The technology was presented to a London engineering conference this week.
It mixes sodium hydroxide with carbon dioxide before zapping the resulting sodium carbonate with electricity, to form pure carbon dioxide.
At the same time, hydrogen is produced by electrolysing water vapour captured with a dehumidifier.
The carbon dioxide and hydrogen are then used to produce methanol which in turn is passed through a gasoline fuel reactor, creating petrol.
Wait, what?
This process works on air, but it adds sodium hydroxide to the mix? But that’s minor; it’s not at all unusual to identify a process with a primary source, while adding additional chemicals along the way.

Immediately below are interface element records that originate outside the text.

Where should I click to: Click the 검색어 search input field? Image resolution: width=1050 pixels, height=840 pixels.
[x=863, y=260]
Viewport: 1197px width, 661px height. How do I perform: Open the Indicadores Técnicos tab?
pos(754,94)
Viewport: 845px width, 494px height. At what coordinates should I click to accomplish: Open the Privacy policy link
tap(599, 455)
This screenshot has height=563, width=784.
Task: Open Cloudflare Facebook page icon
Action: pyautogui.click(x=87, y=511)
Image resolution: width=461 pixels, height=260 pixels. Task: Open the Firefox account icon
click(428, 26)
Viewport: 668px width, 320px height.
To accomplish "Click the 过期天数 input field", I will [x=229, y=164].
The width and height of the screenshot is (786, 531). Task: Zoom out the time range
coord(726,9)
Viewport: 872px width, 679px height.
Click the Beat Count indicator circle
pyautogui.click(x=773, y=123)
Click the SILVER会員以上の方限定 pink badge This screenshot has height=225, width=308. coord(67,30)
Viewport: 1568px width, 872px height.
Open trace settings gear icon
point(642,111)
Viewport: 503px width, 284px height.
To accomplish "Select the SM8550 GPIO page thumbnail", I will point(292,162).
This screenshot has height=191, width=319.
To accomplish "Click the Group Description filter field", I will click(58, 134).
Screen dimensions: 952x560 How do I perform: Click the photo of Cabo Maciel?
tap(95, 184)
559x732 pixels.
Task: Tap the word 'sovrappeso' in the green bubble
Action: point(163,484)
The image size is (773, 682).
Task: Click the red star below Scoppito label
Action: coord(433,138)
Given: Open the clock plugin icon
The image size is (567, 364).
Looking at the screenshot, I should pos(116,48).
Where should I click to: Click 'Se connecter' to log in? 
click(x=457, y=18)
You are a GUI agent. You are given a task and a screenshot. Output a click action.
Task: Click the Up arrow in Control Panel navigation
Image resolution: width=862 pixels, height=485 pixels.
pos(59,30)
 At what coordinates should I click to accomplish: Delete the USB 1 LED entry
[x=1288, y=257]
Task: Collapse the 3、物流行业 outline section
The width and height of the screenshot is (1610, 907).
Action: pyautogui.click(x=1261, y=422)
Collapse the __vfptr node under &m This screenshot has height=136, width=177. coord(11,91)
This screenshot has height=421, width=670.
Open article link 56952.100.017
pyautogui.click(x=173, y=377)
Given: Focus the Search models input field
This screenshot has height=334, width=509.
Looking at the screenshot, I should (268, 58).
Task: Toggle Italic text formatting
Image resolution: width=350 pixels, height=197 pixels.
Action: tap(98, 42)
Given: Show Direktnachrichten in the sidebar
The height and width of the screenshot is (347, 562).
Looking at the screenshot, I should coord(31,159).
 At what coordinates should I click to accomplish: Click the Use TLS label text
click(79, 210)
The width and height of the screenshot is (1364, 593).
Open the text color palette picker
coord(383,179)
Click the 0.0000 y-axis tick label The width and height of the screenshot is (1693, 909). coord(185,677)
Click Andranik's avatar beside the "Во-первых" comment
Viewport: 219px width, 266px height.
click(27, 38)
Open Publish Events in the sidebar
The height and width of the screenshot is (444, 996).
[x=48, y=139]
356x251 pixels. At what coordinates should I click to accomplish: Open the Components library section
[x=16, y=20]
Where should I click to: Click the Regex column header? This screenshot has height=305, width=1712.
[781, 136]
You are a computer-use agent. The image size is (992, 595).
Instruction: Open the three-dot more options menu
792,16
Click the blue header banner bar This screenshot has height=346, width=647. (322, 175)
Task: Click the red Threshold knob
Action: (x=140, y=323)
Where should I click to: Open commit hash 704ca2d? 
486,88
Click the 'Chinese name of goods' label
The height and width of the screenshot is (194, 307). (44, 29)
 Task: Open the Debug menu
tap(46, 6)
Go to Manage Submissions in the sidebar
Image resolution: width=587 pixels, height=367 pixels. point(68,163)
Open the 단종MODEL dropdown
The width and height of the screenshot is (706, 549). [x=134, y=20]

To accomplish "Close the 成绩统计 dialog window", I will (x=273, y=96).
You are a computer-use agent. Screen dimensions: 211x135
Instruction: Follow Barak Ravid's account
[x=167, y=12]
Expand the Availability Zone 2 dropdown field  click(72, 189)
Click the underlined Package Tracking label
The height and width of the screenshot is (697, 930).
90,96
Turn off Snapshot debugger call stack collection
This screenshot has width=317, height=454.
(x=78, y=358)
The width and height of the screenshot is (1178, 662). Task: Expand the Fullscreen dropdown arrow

The really confusing part, to me, is this. This process takes CO2 as an input and then messes with it to get, as a goal, CO2 as an output? And then, to get the hydrogen, the process captures water vapor from the air and electrolyzes that? I confess, I don’t understand.
Aside from processing carbon dioxide to get carbon dioxide, unless things have changed a bit since I took high school chemistry, reacting sodium hydroxide (NaOH) with carbon dioxide (CO2) generally produces “the resulting sodium carbonate” (Na2CO3) and…wait for it…water. No need to collect water vapor with a dehumidifier. Unless they wanted more water than that reaction would produce. But that reaction produces a lot of water.
I’m no engineer, but a “breakthrough” isn’t what I see here.
Do the Brits do April Fool’s in mid-October?